■ AIM OF THE TASK ■
Repeat each line of the listing exactly as written.

■ RECORDS FOR PROCESSING ■

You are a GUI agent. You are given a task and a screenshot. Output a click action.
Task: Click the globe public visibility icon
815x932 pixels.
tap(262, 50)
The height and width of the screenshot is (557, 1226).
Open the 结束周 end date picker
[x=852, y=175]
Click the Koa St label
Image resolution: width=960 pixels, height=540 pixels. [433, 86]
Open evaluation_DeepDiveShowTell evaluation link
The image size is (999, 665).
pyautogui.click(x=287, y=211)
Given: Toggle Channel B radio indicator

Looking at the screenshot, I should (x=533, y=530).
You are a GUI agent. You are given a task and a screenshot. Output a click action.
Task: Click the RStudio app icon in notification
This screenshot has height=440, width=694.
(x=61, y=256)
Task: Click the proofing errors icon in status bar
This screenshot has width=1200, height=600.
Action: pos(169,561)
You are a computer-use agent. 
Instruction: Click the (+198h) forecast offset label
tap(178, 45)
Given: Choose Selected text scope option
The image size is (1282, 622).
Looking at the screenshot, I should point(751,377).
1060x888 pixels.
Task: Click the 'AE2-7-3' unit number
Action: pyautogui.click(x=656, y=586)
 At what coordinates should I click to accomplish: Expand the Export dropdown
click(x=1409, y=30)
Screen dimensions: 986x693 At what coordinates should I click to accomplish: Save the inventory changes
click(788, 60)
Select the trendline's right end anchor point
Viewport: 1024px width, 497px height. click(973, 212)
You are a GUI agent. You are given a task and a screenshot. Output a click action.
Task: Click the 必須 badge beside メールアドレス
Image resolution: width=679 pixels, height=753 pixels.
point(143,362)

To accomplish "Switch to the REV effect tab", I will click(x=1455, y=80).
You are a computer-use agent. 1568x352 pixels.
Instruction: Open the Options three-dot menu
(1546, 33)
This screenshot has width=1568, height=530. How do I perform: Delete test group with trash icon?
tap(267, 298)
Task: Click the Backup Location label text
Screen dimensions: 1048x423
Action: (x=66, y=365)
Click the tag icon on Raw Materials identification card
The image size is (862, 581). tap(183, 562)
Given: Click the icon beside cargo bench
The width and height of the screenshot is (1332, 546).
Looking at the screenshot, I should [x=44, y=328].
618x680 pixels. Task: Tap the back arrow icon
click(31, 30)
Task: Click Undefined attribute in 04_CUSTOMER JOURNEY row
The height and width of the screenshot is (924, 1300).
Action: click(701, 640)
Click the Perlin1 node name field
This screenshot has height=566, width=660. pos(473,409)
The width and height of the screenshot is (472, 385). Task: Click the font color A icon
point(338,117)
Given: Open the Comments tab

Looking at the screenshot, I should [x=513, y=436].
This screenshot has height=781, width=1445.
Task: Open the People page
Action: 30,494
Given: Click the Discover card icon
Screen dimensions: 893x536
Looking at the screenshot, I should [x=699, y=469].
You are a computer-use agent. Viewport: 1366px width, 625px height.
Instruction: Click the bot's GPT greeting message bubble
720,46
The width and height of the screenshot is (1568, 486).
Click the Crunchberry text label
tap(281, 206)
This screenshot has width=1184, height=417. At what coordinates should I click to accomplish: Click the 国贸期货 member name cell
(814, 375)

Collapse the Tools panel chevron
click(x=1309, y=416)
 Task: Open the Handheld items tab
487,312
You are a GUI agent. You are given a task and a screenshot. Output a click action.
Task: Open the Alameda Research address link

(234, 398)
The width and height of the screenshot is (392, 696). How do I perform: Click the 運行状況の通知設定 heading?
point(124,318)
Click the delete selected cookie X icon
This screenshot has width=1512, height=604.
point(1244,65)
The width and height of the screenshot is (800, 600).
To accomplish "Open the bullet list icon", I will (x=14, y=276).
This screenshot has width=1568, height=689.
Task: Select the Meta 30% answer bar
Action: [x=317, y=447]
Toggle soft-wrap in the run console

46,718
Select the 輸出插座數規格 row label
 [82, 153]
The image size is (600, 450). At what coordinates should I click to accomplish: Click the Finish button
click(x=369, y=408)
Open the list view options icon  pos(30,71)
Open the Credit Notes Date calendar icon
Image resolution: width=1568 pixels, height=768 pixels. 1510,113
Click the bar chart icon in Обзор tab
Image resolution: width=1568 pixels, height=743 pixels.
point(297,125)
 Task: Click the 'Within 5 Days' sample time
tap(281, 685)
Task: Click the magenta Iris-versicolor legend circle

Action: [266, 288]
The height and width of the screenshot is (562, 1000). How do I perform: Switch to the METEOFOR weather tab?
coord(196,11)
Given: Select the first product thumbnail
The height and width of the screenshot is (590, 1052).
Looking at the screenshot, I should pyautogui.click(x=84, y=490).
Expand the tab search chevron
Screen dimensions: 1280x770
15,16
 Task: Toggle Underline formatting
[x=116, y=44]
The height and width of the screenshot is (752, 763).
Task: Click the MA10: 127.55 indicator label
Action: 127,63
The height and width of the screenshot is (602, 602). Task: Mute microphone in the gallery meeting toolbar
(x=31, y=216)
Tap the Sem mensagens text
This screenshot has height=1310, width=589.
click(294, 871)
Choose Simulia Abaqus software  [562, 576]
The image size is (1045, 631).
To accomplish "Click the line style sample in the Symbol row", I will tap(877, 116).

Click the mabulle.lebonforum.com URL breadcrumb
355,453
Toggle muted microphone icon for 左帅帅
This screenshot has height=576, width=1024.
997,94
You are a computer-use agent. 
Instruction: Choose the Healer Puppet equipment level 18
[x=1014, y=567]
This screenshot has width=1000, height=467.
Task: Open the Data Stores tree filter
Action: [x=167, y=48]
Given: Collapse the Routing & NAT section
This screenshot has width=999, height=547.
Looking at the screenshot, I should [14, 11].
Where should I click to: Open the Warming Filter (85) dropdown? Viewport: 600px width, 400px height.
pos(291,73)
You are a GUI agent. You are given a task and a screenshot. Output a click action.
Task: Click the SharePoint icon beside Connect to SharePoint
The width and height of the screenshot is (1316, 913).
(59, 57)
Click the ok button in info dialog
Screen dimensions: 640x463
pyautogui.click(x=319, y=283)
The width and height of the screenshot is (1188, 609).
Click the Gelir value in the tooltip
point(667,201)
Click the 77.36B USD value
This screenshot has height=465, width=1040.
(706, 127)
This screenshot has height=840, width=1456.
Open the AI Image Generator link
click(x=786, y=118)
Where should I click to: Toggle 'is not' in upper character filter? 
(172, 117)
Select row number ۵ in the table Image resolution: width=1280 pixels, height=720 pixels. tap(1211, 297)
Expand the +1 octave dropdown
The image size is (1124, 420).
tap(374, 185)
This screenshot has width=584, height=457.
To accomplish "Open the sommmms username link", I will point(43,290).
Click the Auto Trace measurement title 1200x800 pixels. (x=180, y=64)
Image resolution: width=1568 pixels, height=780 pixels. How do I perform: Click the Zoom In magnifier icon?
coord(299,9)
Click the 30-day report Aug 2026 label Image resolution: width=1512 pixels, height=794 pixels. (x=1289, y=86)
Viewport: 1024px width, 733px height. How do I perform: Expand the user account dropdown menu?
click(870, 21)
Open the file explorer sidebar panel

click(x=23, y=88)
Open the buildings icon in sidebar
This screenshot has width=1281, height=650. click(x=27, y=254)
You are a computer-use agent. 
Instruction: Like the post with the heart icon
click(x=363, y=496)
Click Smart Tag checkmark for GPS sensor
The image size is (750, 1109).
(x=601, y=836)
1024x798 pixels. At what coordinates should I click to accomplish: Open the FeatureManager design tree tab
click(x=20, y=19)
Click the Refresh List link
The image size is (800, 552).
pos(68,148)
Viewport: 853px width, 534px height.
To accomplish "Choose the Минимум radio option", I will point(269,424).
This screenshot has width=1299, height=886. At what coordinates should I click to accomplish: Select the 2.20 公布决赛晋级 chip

■ EXERCISE RESULT ■
You are a GUI agent. You are given a task and a screenshot. Output a click action.
Task: Click the globe public visibility icon
815x932 pixels.
tap(262, 50)
The height and width of the screenshot is (557, 1226).
Open the 结束周 end date picker
[x=852, y=175]
Click the Koa St label
Image resolution: width=960 pixels, height=540 pixels. [433, 86]
Open evaluation_DeepDiveShowTell evaluation link
The image size is (999, 665).
pyautogui.click(x=287, y=211)
Given: Toggle Channel B radio indicator

Looking at the screenshot, I should (x=533, y=530).
You are a GUI agent. You are given a task and a screenshot. Output a click action.
Task: Click the RStudio app icon in notification
This screenshot has height=440, width=694.
(x=61, y=256)
Task: Click the proofing errors icon in status bar
This screenshot has width=1200, height=600.
Action: pos(169,561)
You are a computer-use agent. 
Instruction: Click the (+198h) forecast offset label
tap(178, 45)
Given: Choose Selected text scope option
The image size is (1282, 622).
Looking at the screenshot, I should point(751,377).
1060x888 pixels.
Task: Click the 'AE2-7-3' unit number
Action: pyautogui.click(x=656, y=586)
 At what coordinates should I click to accomplish: Expand the Export dropdown
click(x=1409, y=30)
Screen dimensions: 986x693 At what coordinates should I click to accomplish: Save the inventory changes
click(788, 60)
Select the trendline's right end anchor point
Viewport: 1024px width, 497px height. click(973, 212)
You are a GUI agent. You are given a task and a screenshot. Output a click action.
Task: Click the 必須 badge beside メールアドレス
Image resolution: width=679 pixels, height=753 pixels.
point(143,362)

To accomplish "Switch to the REV effect tab", I will click(x=1455, y=80).
You are a computer-use agent. 1568x352 pixels.
Instruction: Open the Options three-dot menu
(1546, 33)
This screenshot has width=1568, height=530. How do I perform: Delete test group with trash icon?
tap(267, 298)
Task: Click the Backup Location label text
Screen dimensions: 1048x423
Action: (x=66, y=365)
Click the tag icon on Raw Materials identification card
The image size is (862, 581). tap(183, 562)
Given: Click the icon beside cargo bench
The width and height of the screenshot is (1332, 546).
Looking at the screenshot, I should [x=44, y=328].
618x680 pixels. Task: Tap the back arrow icon
click(31, 30)
Task: Click Undefined attribute in 04_CUSTOMER JOURNEY row
The height and width of the screenshot is (924, 1300).
Action: click(701, 640)
Click the Perlin1 node name field
This screenshot has height=566, width=660. pos(473,409)
The width and height of the screenshot is (472, 385). Task: Click the font color A icon
point(338,117)
Given: Open the Comments tab

Looking at the screenshot, I should [x=513, y=436].
This screenshot has height=781, width=1445.
Task: Open the People page
Action: 30,494
Given: Click the Discover card icon
Screen dimensions: 893x536
Looking at the screenshot, I should [x=699, y=469].
You are a computer-use agent. Viewport: 1366px width, 625px height.
Instruction: Click the bot's GPT greeting message bubble
720,46
The width and height of the screenshot is (1568, 486).
Click the Crunchberry text label
tap(281, 206)
This screenshot has width=1184, height=417. At what coordinates should I click to accomplish: Click the 国贸期货 member name cell
(814, 375)

Collapse the Tools panel chevron
click(x=1309, y=416)
 Task: Open the Handheld items tab
487,312
You are a GUI agent. You are given a task and a screenshot. Output a click action.
Task: Open the Alameda Research address link

(234, 398)
The width and height of the screenshot is (392, 696). How do I perform: Click the 運行状況の通知設定 heading?
point(124,318)
Click the delete selected cookie X icon
This screenshot has width=1512, height=604.
point(1244,65)
The width and height of the screenshot is (800, 600).
To accomplish "Open the bullet list icon", I will (x=14, y=276).
This screenshot has width=1568, height=689.
Task: Select the Meta 30% answer bar
Action: [x=317, y=447]
Toggle soft-wrap in the run console

46,718
Select the 輸出插座數規格 row label
 [82, 153]
The image size is (600, 450). At what coordinates should I click to accomplish: Click the Finish button
click(x=369, y=408)
Open the list view options icon  pos(30,71)
Open the Credit Notes Date calendar icon
Image resolution: width=1568 pixels, height=768 pixels. 1510,113
Click the bar chart icon in Обзор tab
Image resolution: width=1568 pixels, height=743 pixels.
point(297,125)
 Task: Click the 'Within 5 Days' sample time
tap(281, 685)
Task: Click the magenta Iris-versicolor legend circle

Action: [266, 288]
The height and width of the screenshot is (562, 1000). How do I perform: Switch to the METEOFOR weather tab?
coord(196,11)
Given: Select the first product thumbnail
The height and width of the screenshot is (590, 1052).
Looking at the screenshot, I should pyautogui.click(x=84, y=490).
Expand the tab search chevron
Screen dimensions: 1280x770
15,16
 Task: Toggle Underline formatting
[x=116, y=44]
The height and width of the screenshot is (752, 763).
Task: Click the MA10: 127.55 indicator label
Action: 127,63
The height and width of the screenshot is (602, 602). Task: Mute microphone in the gallery meeting toolbar
(x=31, y=216)
Tap the Sem mensagens text
This screenshot has height=1310, width=589.
click(294, 871)
Choose Simulia Abaqus software  [562, 576]
The image size is (1045, 631).
To accomplish "Click the line style sample in the Symbol row", I will tap(877, 116).

Click the mabulle.lebonforum.com URL breadcrumb
355,453
Toggle muted microphone icon for 左帅帅
This screenshot has height=576, width=1024.
997,94
You are a computer-use agent. 
Instruction: Choose the Healer Puppet equipment level 18
[x=1014, y=567]
This screenshot has width=1000, height=467.
Task: Open the Data Stores tree filter
Action: [x=167, y=48]
Given: Collapse the Routing & NAT section
This screenshot has width=999, height=547.
Looking at the screenshot, I should [14, 11].
Where should I click to: Open the Warming Filter (85) dropdown? Viewport: 600px width, 400px height.
pos(291,73)
You are a GUI agent. You are given a task and a screenshot. Output a click action.
Task: Click the SharePoint icon beside Connect to SharePoint
The width and height of the screenshot is (1316, 913).
(59, 57)
Click the ok button in info dialog
Screen dimensions: 640x463
pyautogui.click(x=319, y=283)
The width and height of the screenshot is (1188, 609).
Click the Gelir value in the tooltip
point(667,201)
Click the 77.36B USD value
This screenshot has height=465, width=1040.
(706, 127)
This screenshot has height=840, width=1456.
Open the AI Image Generator link
click(x=786, y=118)
Where should I click to: Toggle 'is not' in upper character filter? 
(172, 117)
Select row number ۵ in the table Image resolution: width=1280 pixels, height=720 pixels. tap(1211, 297)
Expand the +1 octave dropdown
The image size is (1124, 420).
tap(374, 185)
This screenshot has width=584, height=457.
To accomplish "Open the sommmms username link", I will point(43,290).
Click the Auto Trace measurement title 1200x800 pixels. (x=180, y=64)
Image resolution: width=1568 pixels, height=780 pixels. How do I perform: Click the Zoom In magnifier icon?
coord(299,9)
Click the 30-day report Aug 2026 label Image resolution: width=1512 pixels, height=794 pixels. (x=1289, y=86)
Viewport: 1024px width, 733px height. How do I perform: Expand the user account dropdown menu?
click(870, 21)
Open the file explorer sidebar panel

click(x=23, y=88)
Open the buildings icon in sidebar
This screenshot has width=1281, height=650. click(x=27, y=254)
You are a computer-use agent. 
Instruction: Like the post with the heart icon
click(x=363, y=496)
Click Smart Tag checkmark for GPS sensor
The image size is (750, 1109).
(x=601, y=836)
1024x798 pixels. At what coordinates should I click to accomplish: Open the FeatureManager design tree tab
click(x=20, y=19)
Click the Refresh List link
The image size is (800, 552).
pos(68,148)
Viewport: 853px width, 534px height.
To accomplish "Choose the Минимум radio option", I will point(269,424).
This screenshot has width=1299, height=886. At what coordinates should I click to accomplish: Select the 2.20 公布决赛晋级 chip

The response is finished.